Email-essay scenario: Impressed with your work from last week, your boss has tasked you with leading the data science team effort for this project. Your first task is to make a plan for data gathering and collection. Your boss wants you to determine what data is necessary to answer the business questions and achieve the project’s objective. Your boss has asked you to send a proposed plan as an email, for the *first 2 weeks* of data collection, including:
What datasets will be needed
Why these datasets?
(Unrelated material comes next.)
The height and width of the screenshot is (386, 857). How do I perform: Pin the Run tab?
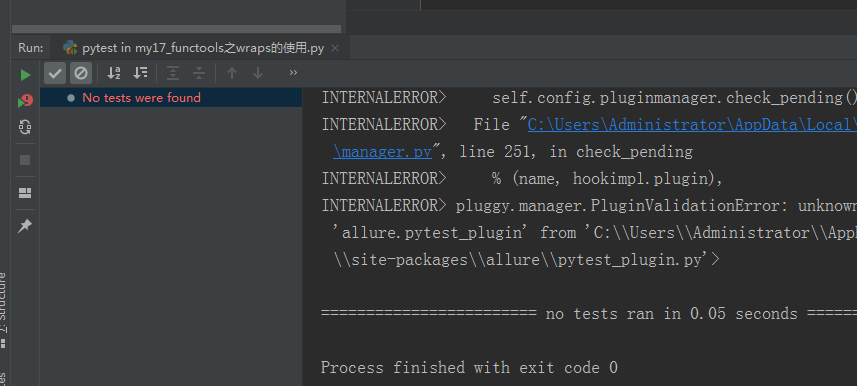tap(25, 226)
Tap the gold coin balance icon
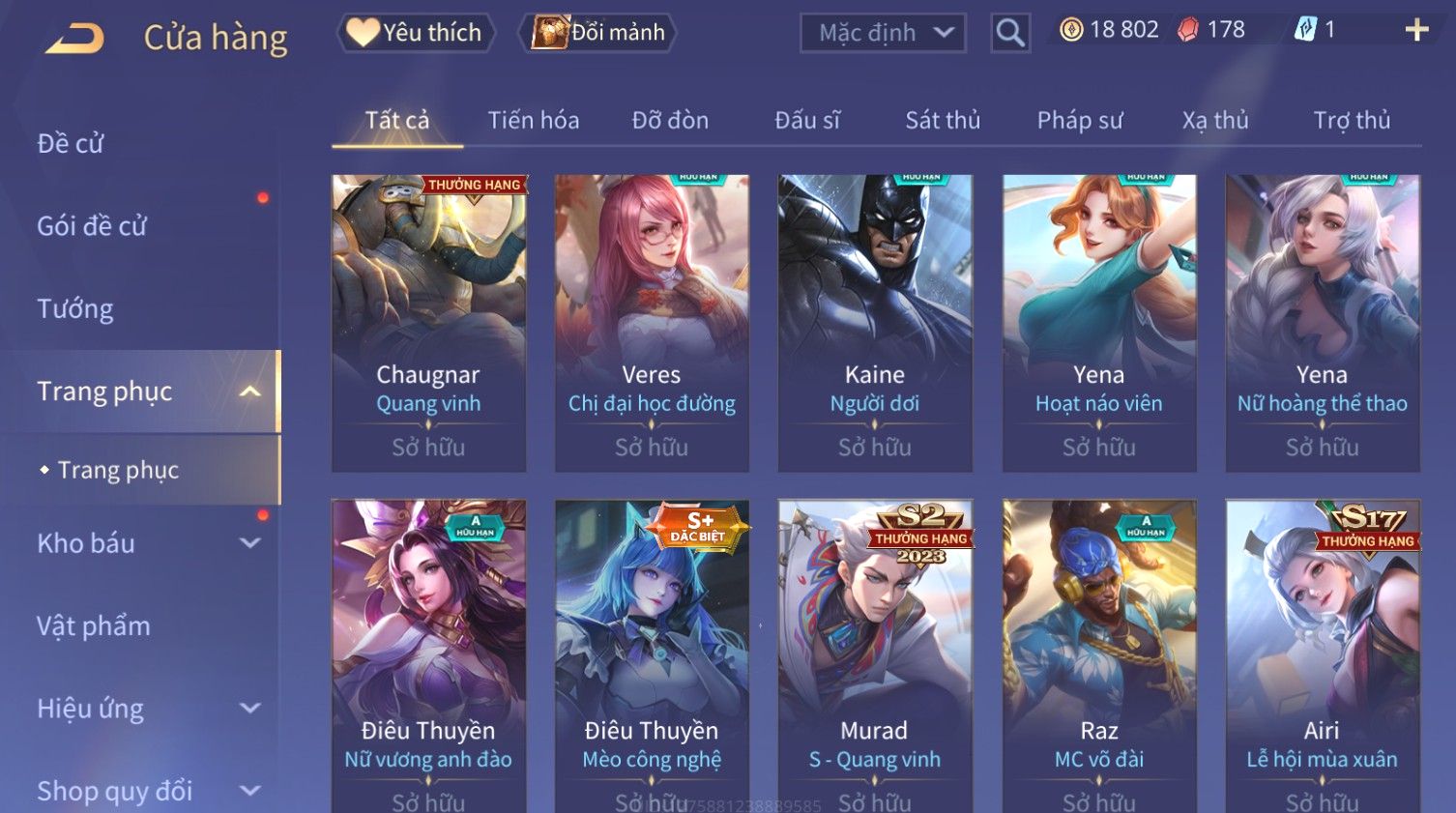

How does the information that they contain inform the decision or answer business questions?
Which datasets exist internally?
If any datasets don’t already exist, specify how they will be collected.
If the data collection you’re imagining for the project would take more than 2 weeks, restrict the email to what can be done in two weeks
Use your knowledge of the cases / how businesses work to imagine what likely exists already internally at Salesforce and Netflix. This week’s video “Delivering High Quality Analytics at Netflix” will give you a sense of what sorts of data exists at Netflix, and help you imagine what data may exist at Salesforce.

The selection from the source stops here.